--- Task inputs Enclosed Below ---

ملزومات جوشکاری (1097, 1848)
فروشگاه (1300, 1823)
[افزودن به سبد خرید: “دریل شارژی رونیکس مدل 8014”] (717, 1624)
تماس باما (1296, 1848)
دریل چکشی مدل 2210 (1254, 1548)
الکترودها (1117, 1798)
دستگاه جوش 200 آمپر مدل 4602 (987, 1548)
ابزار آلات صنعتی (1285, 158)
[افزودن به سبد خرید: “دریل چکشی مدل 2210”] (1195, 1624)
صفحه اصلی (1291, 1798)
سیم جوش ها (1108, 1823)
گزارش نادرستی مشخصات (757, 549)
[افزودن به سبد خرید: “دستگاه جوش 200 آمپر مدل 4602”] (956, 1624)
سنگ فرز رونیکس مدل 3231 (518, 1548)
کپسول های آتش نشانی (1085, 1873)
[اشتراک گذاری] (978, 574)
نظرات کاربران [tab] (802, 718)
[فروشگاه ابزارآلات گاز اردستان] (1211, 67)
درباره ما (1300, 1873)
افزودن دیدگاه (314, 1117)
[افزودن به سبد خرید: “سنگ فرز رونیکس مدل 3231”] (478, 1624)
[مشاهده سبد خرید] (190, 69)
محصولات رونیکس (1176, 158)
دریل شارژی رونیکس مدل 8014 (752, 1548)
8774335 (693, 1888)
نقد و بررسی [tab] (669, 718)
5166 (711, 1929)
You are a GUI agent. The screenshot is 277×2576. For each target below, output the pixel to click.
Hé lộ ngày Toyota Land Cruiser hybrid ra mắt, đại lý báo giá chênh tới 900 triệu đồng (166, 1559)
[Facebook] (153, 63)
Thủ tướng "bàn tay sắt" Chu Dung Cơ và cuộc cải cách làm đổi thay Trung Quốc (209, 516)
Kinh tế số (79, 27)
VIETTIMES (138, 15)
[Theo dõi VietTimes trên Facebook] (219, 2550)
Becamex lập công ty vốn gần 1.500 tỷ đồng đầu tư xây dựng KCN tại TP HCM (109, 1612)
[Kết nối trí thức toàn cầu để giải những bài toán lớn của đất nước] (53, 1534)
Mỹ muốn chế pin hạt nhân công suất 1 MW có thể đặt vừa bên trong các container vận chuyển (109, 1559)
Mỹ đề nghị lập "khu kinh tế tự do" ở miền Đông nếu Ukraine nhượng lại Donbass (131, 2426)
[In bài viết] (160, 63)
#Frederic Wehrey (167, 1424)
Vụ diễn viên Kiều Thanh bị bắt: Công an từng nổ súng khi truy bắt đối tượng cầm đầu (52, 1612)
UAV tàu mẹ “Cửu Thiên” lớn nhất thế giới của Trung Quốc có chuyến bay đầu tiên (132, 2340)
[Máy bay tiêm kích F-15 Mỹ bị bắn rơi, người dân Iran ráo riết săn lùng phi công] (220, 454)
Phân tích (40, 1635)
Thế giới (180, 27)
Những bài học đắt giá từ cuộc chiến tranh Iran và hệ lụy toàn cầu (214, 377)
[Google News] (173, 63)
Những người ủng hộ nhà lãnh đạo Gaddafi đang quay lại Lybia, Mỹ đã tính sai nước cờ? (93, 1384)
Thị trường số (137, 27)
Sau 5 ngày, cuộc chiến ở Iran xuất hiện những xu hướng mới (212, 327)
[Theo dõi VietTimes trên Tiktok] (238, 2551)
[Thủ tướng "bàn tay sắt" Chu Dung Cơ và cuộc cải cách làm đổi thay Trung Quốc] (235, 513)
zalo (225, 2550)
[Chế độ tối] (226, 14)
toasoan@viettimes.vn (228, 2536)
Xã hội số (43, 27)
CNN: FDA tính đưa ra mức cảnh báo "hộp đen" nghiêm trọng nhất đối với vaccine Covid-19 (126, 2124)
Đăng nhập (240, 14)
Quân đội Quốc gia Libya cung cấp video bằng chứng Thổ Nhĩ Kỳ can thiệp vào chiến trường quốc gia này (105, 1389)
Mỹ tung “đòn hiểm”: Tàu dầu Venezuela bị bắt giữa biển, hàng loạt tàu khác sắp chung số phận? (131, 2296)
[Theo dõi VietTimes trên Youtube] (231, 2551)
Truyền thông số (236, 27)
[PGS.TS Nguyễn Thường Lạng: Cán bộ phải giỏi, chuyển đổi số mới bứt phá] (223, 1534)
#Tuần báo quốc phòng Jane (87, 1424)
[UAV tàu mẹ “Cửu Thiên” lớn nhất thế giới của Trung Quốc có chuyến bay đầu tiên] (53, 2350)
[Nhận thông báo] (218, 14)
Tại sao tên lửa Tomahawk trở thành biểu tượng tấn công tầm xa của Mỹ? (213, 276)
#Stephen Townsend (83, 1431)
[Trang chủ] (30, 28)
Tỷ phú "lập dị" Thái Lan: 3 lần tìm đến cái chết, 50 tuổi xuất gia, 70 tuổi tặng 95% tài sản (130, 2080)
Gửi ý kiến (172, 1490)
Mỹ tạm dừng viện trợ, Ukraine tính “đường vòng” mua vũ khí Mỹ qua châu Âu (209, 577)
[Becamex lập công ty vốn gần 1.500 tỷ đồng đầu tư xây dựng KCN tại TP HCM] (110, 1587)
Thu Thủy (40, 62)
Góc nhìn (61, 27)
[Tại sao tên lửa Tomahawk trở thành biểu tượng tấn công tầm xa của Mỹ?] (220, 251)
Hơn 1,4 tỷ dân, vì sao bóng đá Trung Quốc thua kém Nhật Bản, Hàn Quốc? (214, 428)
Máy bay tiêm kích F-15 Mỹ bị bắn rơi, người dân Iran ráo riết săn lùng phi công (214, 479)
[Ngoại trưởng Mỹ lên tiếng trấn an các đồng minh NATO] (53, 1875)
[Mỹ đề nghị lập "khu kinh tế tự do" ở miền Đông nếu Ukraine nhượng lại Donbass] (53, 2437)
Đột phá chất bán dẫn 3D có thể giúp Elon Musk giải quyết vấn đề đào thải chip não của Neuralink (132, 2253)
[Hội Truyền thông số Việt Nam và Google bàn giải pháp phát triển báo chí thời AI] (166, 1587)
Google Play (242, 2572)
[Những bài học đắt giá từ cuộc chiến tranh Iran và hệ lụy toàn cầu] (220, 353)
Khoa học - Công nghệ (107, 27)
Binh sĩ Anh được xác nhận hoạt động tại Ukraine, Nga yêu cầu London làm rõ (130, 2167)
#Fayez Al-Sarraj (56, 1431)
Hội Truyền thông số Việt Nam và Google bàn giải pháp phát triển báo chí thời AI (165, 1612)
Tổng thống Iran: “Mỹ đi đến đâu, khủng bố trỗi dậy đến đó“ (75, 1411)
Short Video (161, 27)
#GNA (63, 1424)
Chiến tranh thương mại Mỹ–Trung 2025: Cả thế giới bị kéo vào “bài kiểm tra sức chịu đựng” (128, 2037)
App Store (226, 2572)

--- End of Enclosed Task inputs ---

What lines of the material above contain "dựng"? Return each of them.

Exercise response:
Becamex lập công ty vốn gần 1.500 tỷ đồng đầu tư xây dựng KCN tại TP HCM (109, 1612)
[Becamex lập công ty vốn gần 1.500 tỷ đồng đầu tư xây dựng KCN tại TP HCM] (110, 1587)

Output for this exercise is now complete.